• Collected data:

------------

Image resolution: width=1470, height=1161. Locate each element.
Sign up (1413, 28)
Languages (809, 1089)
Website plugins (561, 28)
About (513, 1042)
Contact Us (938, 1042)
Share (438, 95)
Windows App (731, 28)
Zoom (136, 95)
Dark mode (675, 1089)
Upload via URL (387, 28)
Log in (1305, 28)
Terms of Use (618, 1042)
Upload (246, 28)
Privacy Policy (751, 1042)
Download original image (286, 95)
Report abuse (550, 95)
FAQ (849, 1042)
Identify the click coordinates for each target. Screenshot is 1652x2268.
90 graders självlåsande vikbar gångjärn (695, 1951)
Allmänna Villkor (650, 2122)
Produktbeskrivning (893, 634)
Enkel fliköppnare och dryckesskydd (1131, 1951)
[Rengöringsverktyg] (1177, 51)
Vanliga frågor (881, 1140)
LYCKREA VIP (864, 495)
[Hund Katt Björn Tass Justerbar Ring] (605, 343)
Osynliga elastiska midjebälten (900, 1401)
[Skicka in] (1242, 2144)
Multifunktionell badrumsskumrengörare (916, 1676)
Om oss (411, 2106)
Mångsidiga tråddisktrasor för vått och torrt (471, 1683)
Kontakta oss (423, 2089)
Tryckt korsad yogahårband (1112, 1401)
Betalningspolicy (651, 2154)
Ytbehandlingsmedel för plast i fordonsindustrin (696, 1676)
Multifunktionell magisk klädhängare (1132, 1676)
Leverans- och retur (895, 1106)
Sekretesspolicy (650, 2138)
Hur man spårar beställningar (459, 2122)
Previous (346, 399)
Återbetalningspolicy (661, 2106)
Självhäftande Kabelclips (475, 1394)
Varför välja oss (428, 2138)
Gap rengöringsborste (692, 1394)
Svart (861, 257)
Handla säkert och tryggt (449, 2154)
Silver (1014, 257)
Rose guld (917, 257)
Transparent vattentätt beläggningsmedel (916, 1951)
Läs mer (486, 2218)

------------

Reproduce the entries in full, exactly as written.

Image resolution: width=1470, height=1161. Locate each element.
Sign up (1413, 28)
Languages (809, 1089)
Website plugins (561, 28)
About (513, 1042)
Contact Us (938, 1042)
Share (438, 95)
Windows App (731, 28)
Zoom (136, 95)
Dark mode (675, 1089)
Upload via URL (387, 28)
Log in (1305, 28)
Terms of Use (618, 1042)
Upload (246, 28)
Privacy Policy (751, 1042)
Download original image (286, 95)
Report abuse (550, 95)
FAQ (849, 1042)
Identify the click coordinates for each target. Screenshot is 1652x2268.
90 graders självlåsande vikbar gångjärn (695, 1951)
Allmänna Villkor (650, 2122)
Produktbeskrivning (893, 634)
Enkel fliköppnare och dryckesskydd (1131, 1951)
[Rengöringsverktyg] (1177, 51)
Vanliga frågor (881, 1140)
LYCKREA VIP (864, 495)
[Hund Katt Björn Tass Justerbar Ring] (605, 343)
Osynliga elastiska midjebälten (900, 1401)
[Skicka in] (1242, 2144)
Multifunktionell badrumsskumrengörare (916, 1676)
Om oss (411, 2106)
Mångsidiga tråddisktrasor för vått och torrt (471, 1683)
Kontakta oss (423, 2089)
Tryckt korsad yogahårband (1112, 1401)
Betalningspolicy (651, 2154)
Ytbehandlingsmedel för plast i fordonsindustrin (696, 1676)
Multifunktionell magisk klädhängare (1132, 1676)
Leverans- och retur (895, 1106)
Sekretesspolicy (650, 2138)
Hur man spårar beställningar (459, 2122)
Previous (346, 399)
Återbetalningspolicy (661, 2106)
Självhäftande Kabelclips (475, 1394)
Varför välja oss (428, 2138)
Gap rengöringsborste (692, 1394)
Svart (861, 257)
Handla säkert och tryggt (449, 2154)
Silver (1014, 257)
Rose guld (917, 257)
Transparent vattentätt beläggningsmedel (916, 1951)
Läs mer (486, 2218)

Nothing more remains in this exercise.